Mathematician Renowned for Prime Number Theory Wins Shaw Prize
"For work that has had a profound and positive impact on mankind"
Henryk Iwaniec, a Rutgers University mathematics professor, has received the 2015 Shaw Prize in Mathematical Sciences, an international award honoring scholars who have pioneered significant breakthroughs in their field.
Iwaniec, New Jersey Professor of Mathematics in the School of Arts and Sciences, officially received the award September 24, 2015, during a ceremony in Hong Kong. He shares the prize with Gerd Faltings, managing director of the Max Planck Institute for Mathematics in Germany.
The Shaw Foundation noted that the two scholars introduced and developed fundamental tools in number theory that allowed them as well as others to resolve longstanding classical problems.
"It's overwhelming," Iwaniec said in a recent interview. ""I'm extremely happy."
A Rutgers professor since 1987, Iwaniec is known for his work studying prime numbers, which are numbers that can be divided only by themselves or the number one to arrive at a whole number.
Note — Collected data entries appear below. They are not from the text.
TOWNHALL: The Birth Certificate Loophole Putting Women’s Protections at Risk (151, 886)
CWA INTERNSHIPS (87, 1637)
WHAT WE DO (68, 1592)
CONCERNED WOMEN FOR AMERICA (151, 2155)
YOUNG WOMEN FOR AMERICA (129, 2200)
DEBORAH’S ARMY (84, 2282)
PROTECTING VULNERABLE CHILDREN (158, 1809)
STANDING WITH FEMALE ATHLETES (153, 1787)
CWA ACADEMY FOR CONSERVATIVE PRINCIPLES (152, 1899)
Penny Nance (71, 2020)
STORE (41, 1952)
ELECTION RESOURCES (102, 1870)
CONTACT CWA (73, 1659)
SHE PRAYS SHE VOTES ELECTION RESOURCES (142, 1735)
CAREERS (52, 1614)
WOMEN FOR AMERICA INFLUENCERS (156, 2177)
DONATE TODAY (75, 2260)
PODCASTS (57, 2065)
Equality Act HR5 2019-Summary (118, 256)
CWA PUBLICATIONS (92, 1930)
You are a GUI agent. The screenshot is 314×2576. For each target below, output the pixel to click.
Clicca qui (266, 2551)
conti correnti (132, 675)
While no formula can represent all prime numbers, Iwaniec and John Friedlander of the University of Toronto proved that an infinite number of primes can be generated by the formula X2+Y4.
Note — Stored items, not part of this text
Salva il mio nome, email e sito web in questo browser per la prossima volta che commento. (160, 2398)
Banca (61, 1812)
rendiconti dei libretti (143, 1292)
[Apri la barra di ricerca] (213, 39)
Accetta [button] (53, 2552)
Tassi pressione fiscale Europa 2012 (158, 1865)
"Prime numbers are my favorite subject, because they are beautiful, elegant, and mysterious at the same time," Iwaniec said. "They are fundamental elements of arithmetic like elementary particles are in physics.
"It's not easy to get some new insight, so if you have some progress you are very happy."
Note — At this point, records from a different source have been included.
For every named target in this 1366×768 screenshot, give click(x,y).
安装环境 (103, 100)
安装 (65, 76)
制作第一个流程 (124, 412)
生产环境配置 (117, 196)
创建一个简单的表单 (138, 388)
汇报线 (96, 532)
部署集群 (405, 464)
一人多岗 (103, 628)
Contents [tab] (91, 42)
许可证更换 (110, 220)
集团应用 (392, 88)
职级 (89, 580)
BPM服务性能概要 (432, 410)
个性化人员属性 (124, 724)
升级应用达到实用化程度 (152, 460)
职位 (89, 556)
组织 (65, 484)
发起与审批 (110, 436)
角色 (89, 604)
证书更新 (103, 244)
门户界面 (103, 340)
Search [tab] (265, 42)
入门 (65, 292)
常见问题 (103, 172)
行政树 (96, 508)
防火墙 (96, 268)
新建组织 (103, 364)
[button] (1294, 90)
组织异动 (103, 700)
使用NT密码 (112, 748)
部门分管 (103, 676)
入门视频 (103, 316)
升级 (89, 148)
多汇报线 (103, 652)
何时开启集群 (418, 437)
Simon Thomas, chair of the mathematics department, described Iwaniec as a world leader in one of the oldest and deepest fields of mathematics.
"His expertise has contributed to our department's reputation as one of the country's leading mathematics programs, and his presence has attracted talented graduate students and junior faculty to Rutgers," Thomas said.
A native of Poland, Iwaniec studied at the University of Warsaw, obtaining his PhD in 1972. He then held positions at the Institute of Mathematics of the Polish Academy of Sciences until 1983 when he left Poland. Before coming to Rutgers he held visiting positions at the Institute for Advanced Study, Princeton, the University of Michigan, and the University of Colorado at Boulder.